Telangana’s holiday calendar carries the marks of a relatively young state which came into being only in 2014, with an old social memory. Many of its holidays are familiar across India, but a few sit very firmly locally, which are shaped by agrarian cycles, regional movements, and Telugu cultural rhythms.
You can see it in how festivals cluster, how some days are intensely local, and how others quietly pass with only government shutters closed.
Unlike states that lean heavily on religious observance alone, Telangana’s calendar balances constitutional milestones, regional identity, and festival life as well.
Sankranti and Ugadhi are celebrated in the year early on, while Dasara stretches long in October, and Bathukamma arrives unofficially as an entire season of celebration. This eclecticism matters as it more or less determines when offices shut, when villages slow down, and when the metropolitan cities empty out just enough to feel different when people go back home.
What follows is the commonly observed and widely accepted holiday list, aligned with public practice across Telangana.

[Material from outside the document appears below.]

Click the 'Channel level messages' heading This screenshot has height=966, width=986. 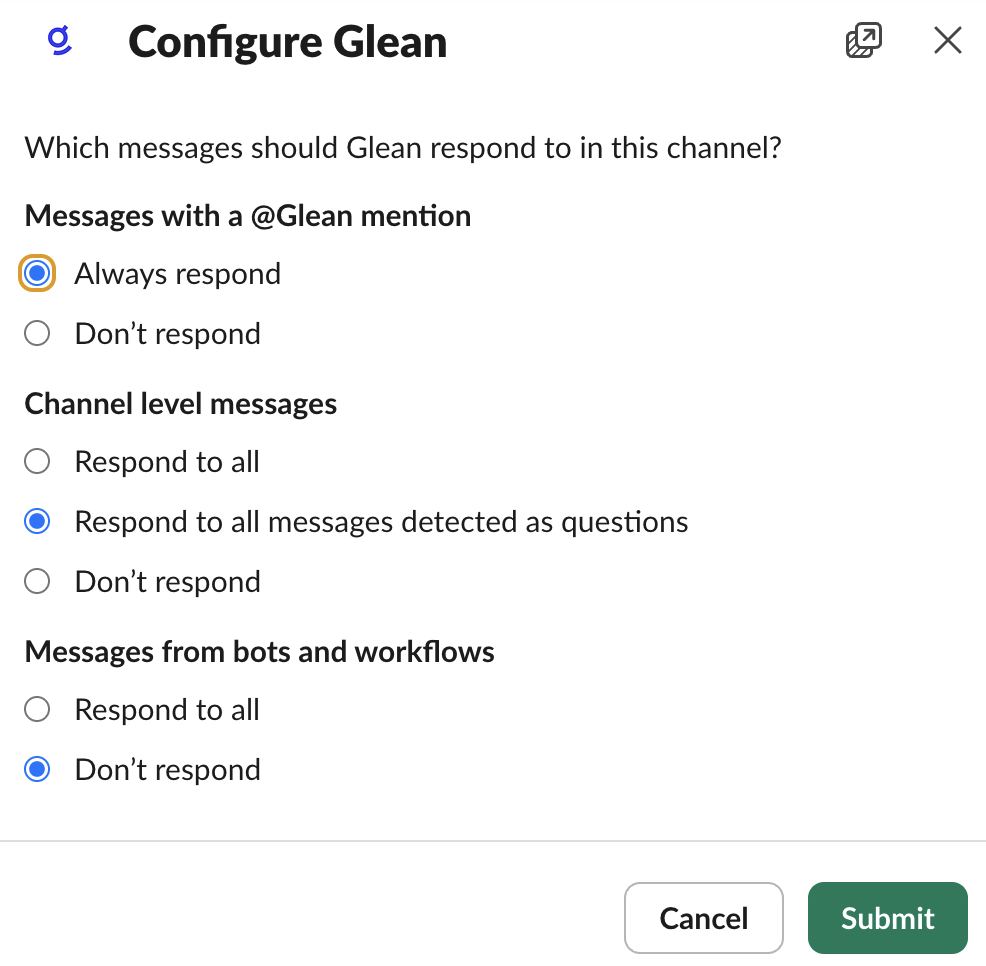pos(180,403)
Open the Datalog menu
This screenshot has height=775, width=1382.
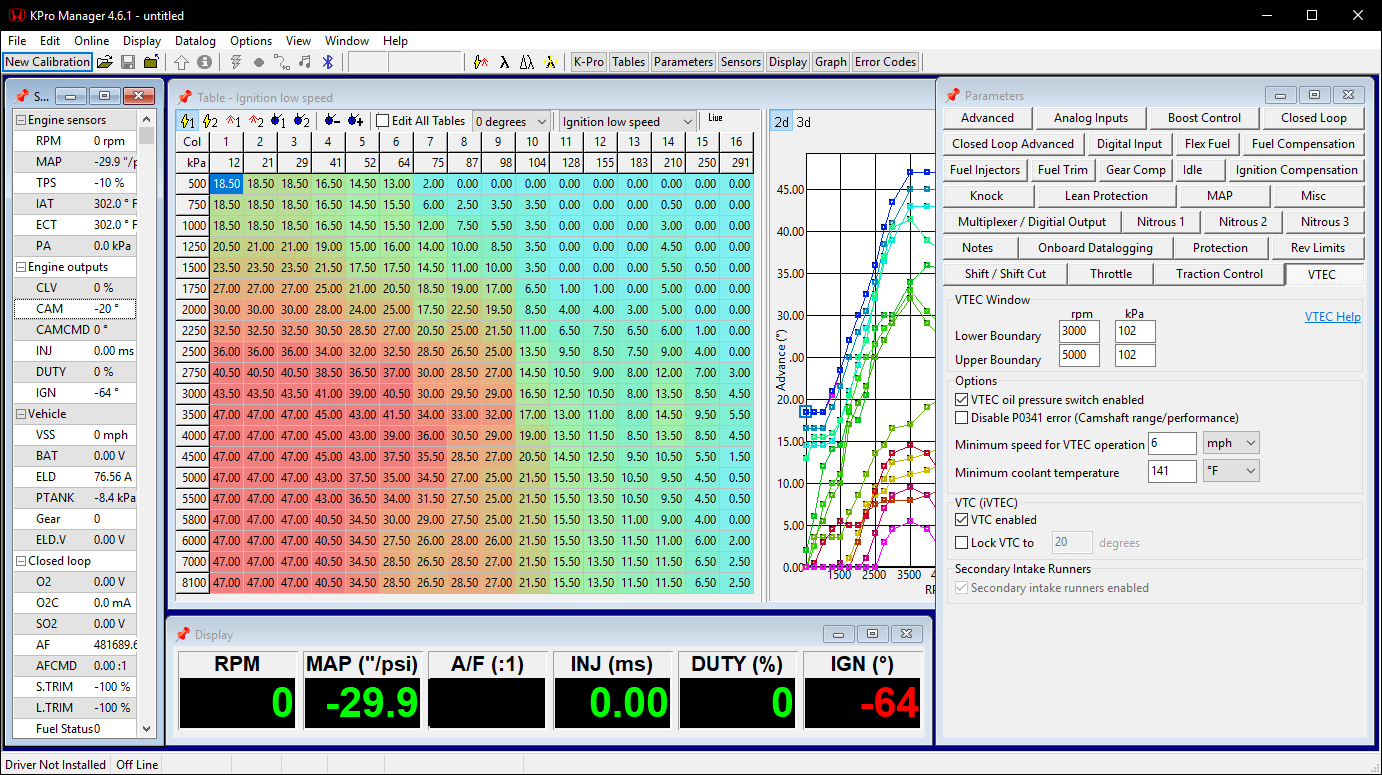coord(195,41)
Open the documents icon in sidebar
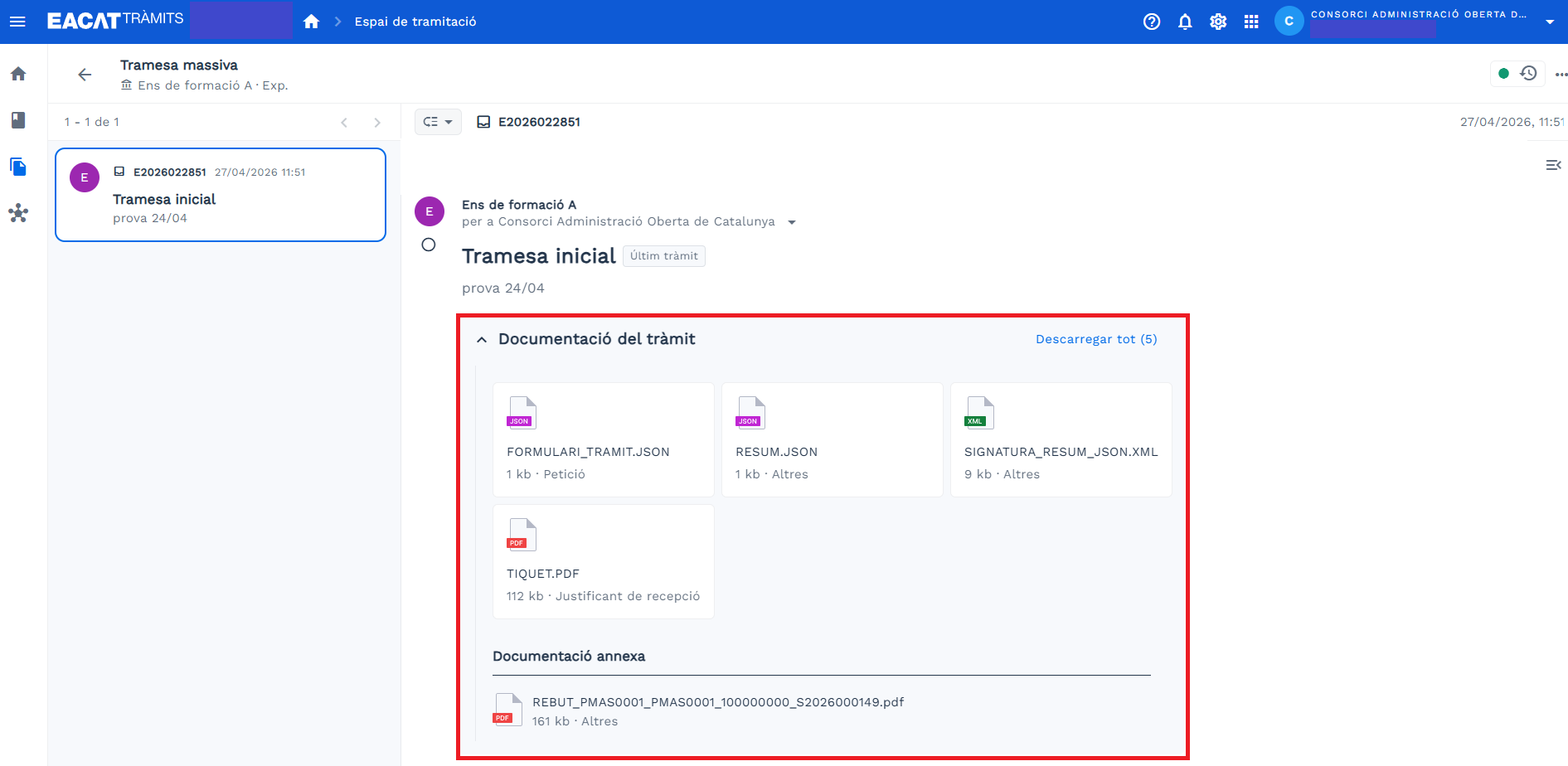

Lunar-based festivals follow the standard calendar calculations used by the state and are reflected here accordingly.
List of National, Public, and Regional Holidays in Telangana for 2026
| S.No. | Date | Day | Holiday | Holiday Type |
|---|---|---|---|---|
| 1 | Jan 01 | Thursday | New Year's Day | National |
| 2 | Jan 14 | Wednesday | Sankranti / Pongal | Regional |
| 3 | Jan 26 | Monday | Republic Day | National |
| 4 | Feb 15 | Sunday | Maha Shivratri | Religious |
| 5 | Mar 04 | Wednesday | Holi | Religious |
| 6 | Mar 21 | Saturday | Ugadi | Regional |
| 7 | Mar 21 | Saturday | Id-ul-Fitr | Religious |
| 8 | Apr 03 | Friday | Good Friday | Religious |
| 9 | Apr 14 | Tuesday | Dr B.R. Ambedkar Jayanthi | Public |
| 10 | May 01 | Friday | May Day | Public |
| 11 | May 27 | Wednesday | Bakrid (Id-ul-Zuha) | Religious |
| 12 | Aug 15 | Saturday | Independence Day | National |
| 13 | Aug 26 | Wednesday | Eid-e-Milad | Religious |
| 14 | Sep 14 | Monday | Vinayaka Chavithi | Regional |
| 15 | Oct 02 | Friday | Mahatma Gandhi Jayanti | National |
| 16 | Oct 11 | Sunday | Bathukamma (First Day) | Regional |
| 17 | Oct 20 | Tuesday | Vijaya Dasami (Dussehra) | Religious |
| 18 | Nov 08 | Sunday | Deepavali | Religious |
| 19 | Dec 25 | Friday | Christmas | Religious |
Dates for certain festivals follow the lunar calendar and reflect commonly observed 2026 calculations.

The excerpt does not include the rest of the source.